EXERCISE DESCRIPTION: Return the tail of the records exactly, starting from the line containing "Click the footer NF logo icon" and ending with the final line.

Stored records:
== Segment start ==
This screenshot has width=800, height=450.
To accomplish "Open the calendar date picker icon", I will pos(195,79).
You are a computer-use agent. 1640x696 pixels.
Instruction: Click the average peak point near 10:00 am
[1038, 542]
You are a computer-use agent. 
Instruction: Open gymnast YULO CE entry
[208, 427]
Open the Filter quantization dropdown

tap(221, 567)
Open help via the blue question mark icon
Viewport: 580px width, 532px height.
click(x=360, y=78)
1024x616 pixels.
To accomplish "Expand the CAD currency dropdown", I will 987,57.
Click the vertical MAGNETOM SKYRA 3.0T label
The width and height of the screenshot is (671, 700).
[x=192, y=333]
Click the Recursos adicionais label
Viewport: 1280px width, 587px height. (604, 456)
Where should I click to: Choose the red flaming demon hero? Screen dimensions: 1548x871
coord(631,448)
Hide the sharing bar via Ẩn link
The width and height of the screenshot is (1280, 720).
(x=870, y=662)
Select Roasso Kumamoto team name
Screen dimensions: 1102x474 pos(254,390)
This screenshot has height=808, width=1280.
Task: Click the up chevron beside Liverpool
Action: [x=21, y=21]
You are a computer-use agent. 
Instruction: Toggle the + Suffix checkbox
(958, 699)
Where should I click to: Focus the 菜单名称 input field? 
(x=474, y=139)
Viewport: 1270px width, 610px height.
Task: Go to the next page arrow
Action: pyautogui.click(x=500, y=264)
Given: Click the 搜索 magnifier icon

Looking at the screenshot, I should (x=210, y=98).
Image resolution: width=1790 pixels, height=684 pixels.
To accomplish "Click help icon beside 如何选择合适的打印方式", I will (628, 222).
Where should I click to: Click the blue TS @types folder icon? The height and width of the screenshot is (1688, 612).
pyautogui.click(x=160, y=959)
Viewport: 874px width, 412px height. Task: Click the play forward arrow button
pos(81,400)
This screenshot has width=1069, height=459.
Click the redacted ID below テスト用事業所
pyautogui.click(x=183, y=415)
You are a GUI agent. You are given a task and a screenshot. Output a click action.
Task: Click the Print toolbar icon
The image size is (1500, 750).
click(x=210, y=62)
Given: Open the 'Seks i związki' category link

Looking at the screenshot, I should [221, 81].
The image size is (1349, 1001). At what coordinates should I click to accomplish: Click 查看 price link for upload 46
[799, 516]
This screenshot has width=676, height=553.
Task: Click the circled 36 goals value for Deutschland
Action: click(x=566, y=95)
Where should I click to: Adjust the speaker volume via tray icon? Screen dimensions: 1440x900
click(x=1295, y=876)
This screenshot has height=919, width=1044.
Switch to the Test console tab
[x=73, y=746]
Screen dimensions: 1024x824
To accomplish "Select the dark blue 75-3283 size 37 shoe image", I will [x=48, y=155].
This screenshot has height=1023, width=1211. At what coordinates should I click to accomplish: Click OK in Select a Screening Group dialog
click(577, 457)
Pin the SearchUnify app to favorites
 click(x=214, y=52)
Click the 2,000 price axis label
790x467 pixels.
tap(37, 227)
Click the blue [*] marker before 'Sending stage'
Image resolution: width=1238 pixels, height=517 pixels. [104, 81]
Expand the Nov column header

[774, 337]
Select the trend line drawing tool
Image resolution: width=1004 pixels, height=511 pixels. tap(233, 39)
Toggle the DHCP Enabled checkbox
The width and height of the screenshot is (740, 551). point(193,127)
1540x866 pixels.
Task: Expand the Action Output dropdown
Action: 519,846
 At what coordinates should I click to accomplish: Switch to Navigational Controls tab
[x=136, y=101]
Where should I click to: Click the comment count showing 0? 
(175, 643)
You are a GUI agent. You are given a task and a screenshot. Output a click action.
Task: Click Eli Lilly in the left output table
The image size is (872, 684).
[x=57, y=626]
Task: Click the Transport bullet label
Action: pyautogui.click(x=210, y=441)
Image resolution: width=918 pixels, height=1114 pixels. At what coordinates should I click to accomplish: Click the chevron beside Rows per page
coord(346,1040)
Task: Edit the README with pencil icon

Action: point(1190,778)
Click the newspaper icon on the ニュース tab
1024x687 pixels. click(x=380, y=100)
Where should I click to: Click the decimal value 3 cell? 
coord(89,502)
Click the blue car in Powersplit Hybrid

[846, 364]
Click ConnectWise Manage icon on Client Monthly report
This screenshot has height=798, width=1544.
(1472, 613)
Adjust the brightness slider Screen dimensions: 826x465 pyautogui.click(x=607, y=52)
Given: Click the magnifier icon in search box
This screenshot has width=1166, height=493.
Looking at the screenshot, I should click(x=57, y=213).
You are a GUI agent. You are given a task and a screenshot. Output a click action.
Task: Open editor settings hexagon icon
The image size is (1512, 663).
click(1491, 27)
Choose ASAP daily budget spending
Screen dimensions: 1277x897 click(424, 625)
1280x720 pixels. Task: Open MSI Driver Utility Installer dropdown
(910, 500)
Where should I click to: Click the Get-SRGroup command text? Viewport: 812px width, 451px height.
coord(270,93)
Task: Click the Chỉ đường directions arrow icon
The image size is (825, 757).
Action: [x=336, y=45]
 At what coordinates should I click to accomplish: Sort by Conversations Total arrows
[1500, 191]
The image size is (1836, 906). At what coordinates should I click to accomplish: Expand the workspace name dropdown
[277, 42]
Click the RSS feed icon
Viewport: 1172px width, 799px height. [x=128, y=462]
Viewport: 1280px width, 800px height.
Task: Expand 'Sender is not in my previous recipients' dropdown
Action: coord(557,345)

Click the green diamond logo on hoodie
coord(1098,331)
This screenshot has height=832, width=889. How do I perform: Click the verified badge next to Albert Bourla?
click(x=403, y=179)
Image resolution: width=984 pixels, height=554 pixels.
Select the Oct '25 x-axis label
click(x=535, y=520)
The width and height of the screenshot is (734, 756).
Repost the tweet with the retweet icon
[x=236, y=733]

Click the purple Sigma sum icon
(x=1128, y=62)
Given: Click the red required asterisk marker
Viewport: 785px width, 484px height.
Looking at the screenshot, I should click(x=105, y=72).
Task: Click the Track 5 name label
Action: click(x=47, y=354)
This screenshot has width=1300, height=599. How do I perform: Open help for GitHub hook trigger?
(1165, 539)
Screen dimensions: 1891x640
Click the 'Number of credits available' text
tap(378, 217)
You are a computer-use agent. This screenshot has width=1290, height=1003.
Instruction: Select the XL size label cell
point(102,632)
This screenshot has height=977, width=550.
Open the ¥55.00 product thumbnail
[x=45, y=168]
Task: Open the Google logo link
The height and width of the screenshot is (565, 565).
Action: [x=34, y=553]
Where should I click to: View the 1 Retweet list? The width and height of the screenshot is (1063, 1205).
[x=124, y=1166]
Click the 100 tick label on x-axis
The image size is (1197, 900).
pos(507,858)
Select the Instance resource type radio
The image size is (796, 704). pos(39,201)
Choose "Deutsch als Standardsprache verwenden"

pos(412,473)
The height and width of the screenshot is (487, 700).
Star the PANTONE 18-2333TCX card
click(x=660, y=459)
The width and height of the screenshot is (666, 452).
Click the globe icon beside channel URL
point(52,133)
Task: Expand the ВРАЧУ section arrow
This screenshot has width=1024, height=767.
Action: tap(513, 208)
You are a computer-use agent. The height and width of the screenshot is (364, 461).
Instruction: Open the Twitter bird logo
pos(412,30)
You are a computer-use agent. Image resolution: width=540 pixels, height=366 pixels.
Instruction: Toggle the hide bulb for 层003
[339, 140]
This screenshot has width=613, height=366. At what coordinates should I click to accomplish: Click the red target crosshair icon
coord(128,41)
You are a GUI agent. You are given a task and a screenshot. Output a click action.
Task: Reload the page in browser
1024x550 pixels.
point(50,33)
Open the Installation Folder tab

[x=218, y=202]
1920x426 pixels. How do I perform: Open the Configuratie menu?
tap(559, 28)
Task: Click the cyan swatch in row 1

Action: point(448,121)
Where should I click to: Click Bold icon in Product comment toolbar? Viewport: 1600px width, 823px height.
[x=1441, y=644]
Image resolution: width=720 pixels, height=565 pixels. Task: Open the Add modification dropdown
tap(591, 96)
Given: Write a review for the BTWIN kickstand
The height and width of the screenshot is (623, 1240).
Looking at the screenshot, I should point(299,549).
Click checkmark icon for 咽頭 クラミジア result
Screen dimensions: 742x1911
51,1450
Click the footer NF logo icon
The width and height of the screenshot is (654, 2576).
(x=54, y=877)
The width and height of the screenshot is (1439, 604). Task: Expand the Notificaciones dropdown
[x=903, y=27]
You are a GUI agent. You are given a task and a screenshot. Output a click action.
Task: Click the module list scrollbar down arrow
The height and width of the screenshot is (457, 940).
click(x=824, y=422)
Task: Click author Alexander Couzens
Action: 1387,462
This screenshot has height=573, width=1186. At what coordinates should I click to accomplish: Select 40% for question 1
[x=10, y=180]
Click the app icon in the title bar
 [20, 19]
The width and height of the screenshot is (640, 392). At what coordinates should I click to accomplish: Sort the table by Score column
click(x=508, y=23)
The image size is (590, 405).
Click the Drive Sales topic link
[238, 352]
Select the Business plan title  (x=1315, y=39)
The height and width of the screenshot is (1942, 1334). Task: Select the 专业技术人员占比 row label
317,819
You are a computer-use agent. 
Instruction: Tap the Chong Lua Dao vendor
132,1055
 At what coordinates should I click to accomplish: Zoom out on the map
== Segment end ==
YOUR RESPONSE:
Click the footer NF logo icon
The width and height of the screenshot is (654, 2576).
(x=54, y=877)
The width and height of the screenshot is (1439, 604). Task: Expand the Notificaciones dropdown
[x=903, y=27]
You are a GUI agent. You are given a task and a screenshot. Output a click action.
Task: Click the module list scrollbar down arrow
The height and width of the screenshot is (457, 940).
click(x=824, y=422)
Task: Click author Alexander Couzens
Action: 1387,462
This screenshot has height=573, width=1186. At what coordinates should I click to accomplish: Select 40% for question 1
[x=10, y=180]
Click the app icon in the title bar
 [20, 19]
The width and height of the screenshot is (640, 392). At what coordinates should I click to accomplish: Sort the table by Score column
click(x=508, y=23)
The image size is (590, 405).
Click the Drive Sales topic link
[238, 352]
Select the Business plan title  (x=1315, y=39)
The height and width of the screenshot is (1942, 1334). Task: Select the 专业技术人员占比 row label
317,819
You are a computer-use agent. 
Instruction: Tap the Chong Lua Dao vendor
132,1055
 At what coordinates should I click to accomplish: Zoom out on the map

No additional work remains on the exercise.